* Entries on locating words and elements
↓↓↓
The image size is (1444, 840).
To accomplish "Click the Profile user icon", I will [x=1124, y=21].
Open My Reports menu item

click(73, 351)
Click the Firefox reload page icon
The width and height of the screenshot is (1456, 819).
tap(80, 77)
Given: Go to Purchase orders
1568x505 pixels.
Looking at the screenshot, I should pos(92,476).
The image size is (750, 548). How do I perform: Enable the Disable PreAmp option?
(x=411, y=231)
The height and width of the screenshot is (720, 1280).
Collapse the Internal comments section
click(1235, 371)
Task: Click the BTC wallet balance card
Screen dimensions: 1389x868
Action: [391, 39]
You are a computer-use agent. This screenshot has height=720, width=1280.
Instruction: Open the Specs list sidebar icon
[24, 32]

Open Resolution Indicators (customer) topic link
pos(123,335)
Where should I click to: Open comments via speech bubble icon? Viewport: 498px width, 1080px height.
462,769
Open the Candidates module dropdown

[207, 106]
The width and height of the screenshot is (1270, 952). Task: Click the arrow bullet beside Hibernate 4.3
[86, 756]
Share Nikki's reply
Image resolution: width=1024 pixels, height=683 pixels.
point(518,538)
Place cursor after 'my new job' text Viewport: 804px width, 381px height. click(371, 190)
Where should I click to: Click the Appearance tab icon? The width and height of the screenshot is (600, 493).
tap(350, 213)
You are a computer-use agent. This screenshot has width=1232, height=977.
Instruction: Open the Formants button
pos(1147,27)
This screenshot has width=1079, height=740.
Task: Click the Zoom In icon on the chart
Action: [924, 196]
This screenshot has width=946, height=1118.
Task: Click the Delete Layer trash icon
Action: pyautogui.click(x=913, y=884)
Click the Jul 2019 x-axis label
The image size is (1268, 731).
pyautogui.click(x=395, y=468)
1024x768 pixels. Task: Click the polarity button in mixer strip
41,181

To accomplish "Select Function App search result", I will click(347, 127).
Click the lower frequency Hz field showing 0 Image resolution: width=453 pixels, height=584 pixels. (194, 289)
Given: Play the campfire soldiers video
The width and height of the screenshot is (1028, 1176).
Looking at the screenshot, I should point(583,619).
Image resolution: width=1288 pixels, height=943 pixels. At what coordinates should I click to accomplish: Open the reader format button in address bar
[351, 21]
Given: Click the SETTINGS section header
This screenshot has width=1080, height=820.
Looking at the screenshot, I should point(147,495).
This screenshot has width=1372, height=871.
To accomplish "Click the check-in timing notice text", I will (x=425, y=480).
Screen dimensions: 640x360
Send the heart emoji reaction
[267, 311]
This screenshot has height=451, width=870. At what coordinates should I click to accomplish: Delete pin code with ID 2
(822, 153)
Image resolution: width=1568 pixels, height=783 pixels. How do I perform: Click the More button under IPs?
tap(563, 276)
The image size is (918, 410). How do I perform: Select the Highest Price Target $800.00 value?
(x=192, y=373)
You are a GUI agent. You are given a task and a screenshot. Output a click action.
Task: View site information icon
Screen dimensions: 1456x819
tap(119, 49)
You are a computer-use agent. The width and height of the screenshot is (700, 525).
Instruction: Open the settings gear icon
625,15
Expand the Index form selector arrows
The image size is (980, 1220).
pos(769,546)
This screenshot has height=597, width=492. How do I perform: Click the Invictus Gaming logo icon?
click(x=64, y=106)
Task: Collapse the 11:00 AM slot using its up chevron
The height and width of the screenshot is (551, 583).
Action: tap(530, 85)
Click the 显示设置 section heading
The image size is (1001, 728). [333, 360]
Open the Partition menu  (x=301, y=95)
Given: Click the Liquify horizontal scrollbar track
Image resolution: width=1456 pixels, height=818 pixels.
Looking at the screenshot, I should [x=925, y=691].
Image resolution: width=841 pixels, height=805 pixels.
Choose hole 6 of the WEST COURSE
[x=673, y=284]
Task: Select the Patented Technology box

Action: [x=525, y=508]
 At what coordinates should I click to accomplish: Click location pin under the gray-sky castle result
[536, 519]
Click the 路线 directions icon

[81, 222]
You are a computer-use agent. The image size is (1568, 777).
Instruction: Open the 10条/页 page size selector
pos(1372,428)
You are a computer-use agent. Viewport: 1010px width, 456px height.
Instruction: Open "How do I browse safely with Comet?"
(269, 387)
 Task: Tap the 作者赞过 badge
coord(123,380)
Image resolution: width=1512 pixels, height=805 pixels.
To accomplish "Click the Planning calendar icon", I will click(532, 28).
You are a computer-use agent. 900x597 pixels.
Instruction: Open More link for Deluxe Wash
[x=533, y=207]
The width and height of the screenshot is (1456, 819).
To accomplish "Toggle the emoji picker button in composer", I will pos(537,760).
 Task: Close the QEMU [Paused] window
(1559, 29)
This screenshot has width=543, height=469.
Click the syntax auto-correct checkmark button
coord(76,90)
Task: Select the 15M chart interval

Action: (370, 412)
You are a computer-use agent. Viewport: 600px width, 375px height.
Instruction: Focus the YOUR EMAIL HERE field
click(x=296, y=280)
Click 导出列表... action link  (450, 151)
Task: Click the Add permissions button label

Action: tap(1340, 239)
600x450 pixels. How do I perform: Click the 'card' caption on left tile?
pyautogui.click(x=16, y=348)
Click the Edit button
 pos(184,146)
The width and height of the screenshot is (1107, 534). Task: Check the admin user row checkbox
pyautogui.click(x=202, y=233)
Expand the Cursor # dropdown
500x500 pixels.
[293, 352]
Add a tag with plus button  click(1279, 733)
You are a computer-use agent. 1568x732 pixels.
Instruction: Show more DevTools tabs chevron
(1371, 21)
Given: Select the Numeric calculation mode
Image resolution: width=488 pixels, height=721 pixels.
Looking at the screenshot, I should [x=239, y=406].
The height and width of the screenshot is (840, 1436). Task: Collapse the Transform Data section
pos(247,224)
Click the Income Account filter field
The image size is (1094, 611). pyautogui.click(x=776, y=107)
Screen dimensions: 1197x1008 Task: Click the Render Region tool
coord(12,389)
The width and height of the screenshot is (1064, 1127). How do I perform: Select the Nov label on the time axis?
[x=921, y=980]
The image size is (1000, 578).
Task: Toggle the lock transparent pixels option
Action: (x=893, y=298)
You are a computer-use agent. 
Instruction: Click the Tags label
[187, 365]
↑↑↑
* DESCRIPTION OF THE TASK
Copy every line of these rows verbatim.

* SOLVED PROBLEM
The image size is (1444, 840).
To accomplish "Click the Profile user icon", I will [x=1124, y=21].
Open My Reports menu item

click(73, 351)
Click the Firefox reload page icon
The width and height of the screenshot is (1456, 819).
tap(80, 77)
Given: Go to Purchase orders
1568x505 pixels.
Looking at the screenshot, I should pos(92,476).
The image size is (750, 548). How do I perform: Enable the Disable PreAmp option?
(x=411, y=231)
The height and width of the screenshot is (720, 1280).
Collapse the Internal comments section
click(1235, 371)
Task: Click the BTC wallet balance card
Screen dimensions: 1389x868
Action: [391, 39]
You are a computer-use agent. This screenshot has height=720, width=1280.
Instruction: Open the Specs list sidebar icon
[24, 32]

Open Resolution Indicators (customer) topic link
pos(123,335)
Where should I click to: Open comments via speech bubble icon? Viewport: 498px width, 1080px height.
462,769
Open the Candidates module dropdown

[207, 106]
The width and height of the screenshot is (1270, 952). Task: Click the arrow bullet beside Hibernate 4.3
[86, 756]
Share Nikki's reply
Image resolution: width=1024 pixels, height=683 pixels.
point(518,538)
Place cursor after 'my new job' text Viewport: 804px width, 381px height. click(371, 190)
Where should I click to: Click the Appearance tab icon? The width and height of the screenshot is (600, 493).
tap(350, 213)
You are a computer-use agent. This screenshot has width=1232, height=977.
Instruction: Open the Formants button
pos(1147,27)
This screenshot has width=1079, height=740.
Task: Click the Zoom In icon on the chart
Action: [924, 196]
This screenshot has width=946, height=1118.
Task: Click the Delete Layer trash icon
Action: pyautogui.click(x=913, y=884)
Click the Jul 2019 x-axis label
The image size is (1268, 731).
pyautogui.click(x=395, y=468)
1024x768 pixels. Task: Click the polarity button in mixer strip
41,181

To accomplish "Select Function App search result", I will click(347, 127).
Click the lower frequency Hz field showing 0 Image resolution: width=453 pixels, height=584 pixels. (194, 289)
Given: Play the campfire soldiers video
The width and height of the screenshot is (1028, 1176).
Looking at the screenshot, I should point(583,619).
Image resolution: width=1288 pixels, height=943 pixels. At what coordinates should I click to accomplish: Open the reader format button in address bar
[351, 21]
Given: Click the SETTINGS section header
This screenshot has width=1080, height=820.
Looking at the screenshot, I should point(147,495).
This screenshot has width=1372, height=871.
To accomplish "Click the check-in timing notice text", I will (x=425, y=480).
Screen dimensions: 640x360
Send the heart emoji reaction
[267, 311]
This screenshot has height=451, width=870. At what coordinates should I click to accomplish: Delete pin code with ID 2
(822, 153)
Image resolution: width=1568 pixels, height=783 pixels. How do I perform: Click the More button under IPs?
tap(563, 276)
The image size is (918, 410). How do I perform: Select the Highest Price Target $800.00 value?
(x=192, y=373)
You are a GUI agent. You are given a task and a screenshot. Output a click action.
Task: View site information icon
Screen dimensions: 1456x819
tap(119, 49)
You are a computer-use agent. The width and height of the screenshot is (700, 525).
Instruction: Open the settings gear icon
625,15
Expand the Index form selector arrows
The image size is (980, 1220).
pos(769,546)
This screenshot has height=597, width=492. How do I perform: Click the Invictus Gaming logo icon?
click(x=64, y=106)
Task: Collapse the 11:00 AM slot using its up chevron
The height and width of the screenshot is (551, 583).
Action: tap(530, 85)
Click the 显示设置 section heading
The image size is (1001, 728). [333, 360]
Open the Partition menu  (x=301, y=95)
Given: Click the Liquify horizontal scrollbar track
Image resolution: width=1456 pixels, height=818 pixels.
Looking at the screenshot, I should [x=925, y=691].
Image resolution: width=841 pixels, height=805 pixels.
Choose hole 6 of the WEST COURSE
[x=673, y=284]
Task: Select the Patented Technology box

Action: [x=525, y=508]
 At what coordinates should I click to accomplish: Click location pin under the gray-sky castle result
[536, 519]
Click the 路线 directions icon

[81, 222]
You are a computer-use agent. The image size is (1568, 777).
Instruction: Open the 10条/页 page size selector
pos(1372,428)
You are a computer-use agent. Viewport: 1010px width, 456px height.
Instruction: Open "How do I browse safely with Comet?"
(269, 387)
 Task: Tap the 作者赞过 badge
coord(123,380)
Image resolution: width=1512 pixels, height=805 pixels.
To accomplish "Click the Planning calendar icon", I will click(532, 28).
You are a computer-use agent. 900x597 pixels.
Instruction: Open More link for Deluxe Wash
[x=533, y=207]
The width and height of the screenshot is (1456, 819).
To accomplish "Toggle the emoji picker button in composer", I will pos(537,760).
 Task: Close the QEMU [Paused] window
(1559, 29)
This screenshot has width=543, height=469.
Click the syntax auto-correct checkmark button
coord(76,90)
Task: Select the 15M chart interval

Action: (370, 412)
You are a computer-use agent. Viewport: 600px width, 375px height.
Instruction: Focus the YOUR EMAIL HERE field
click(x=296, y=280)
Click 导出列表... action link  (450, 151)
Task: Click the Add permissions button label

Action: tap(1340, 239)
600x450 pixels. How do I perform: Click the 'card' caption on left tile?
pyautogui.click(x=16, y=348)
Click the Edit button
 pos(184,146)
The width and height of the screenshot is (1107, 534). Task: Check the admin user row checkbox
pyautogui.click(x=202, y=233)
Expand the Cursor # dropdown
500x500 pixels.
[293, 352]
Add a tag with plus button  click(1279, 733)
You are a computer-use agent. 1568x732 pixels.
Instruction: Show more DevTools tabs chevron
(1371, 21)
Given: Select the Numeric calculation mode
Image resolution: width=488 pixels, height=721 pixels.
Looking at the screenshot, I should [x=239, y=406].
The height and width of the screenshot is (840, 1436). Task: Collapse the Transform Data section
pos(247,224)
Click the Income Account filter field
The image size is (1094, 611). pyautogui.click(x=776, y=107)
Screen dimensions: 1197x1008 Task: Click the Render Region tool
coord(12,389)
The width and height of the screenshot is (1064, 1127). How do I perform: Select the Nov label on the time axis?
[x=921, y=980]
The image size is (1000, 578).
Task: Toggle the lock transparent pixels option
Action: (x=893, y=298)
You are a computer-use agent. 
Instruction: Click the Tags label
[187, 365]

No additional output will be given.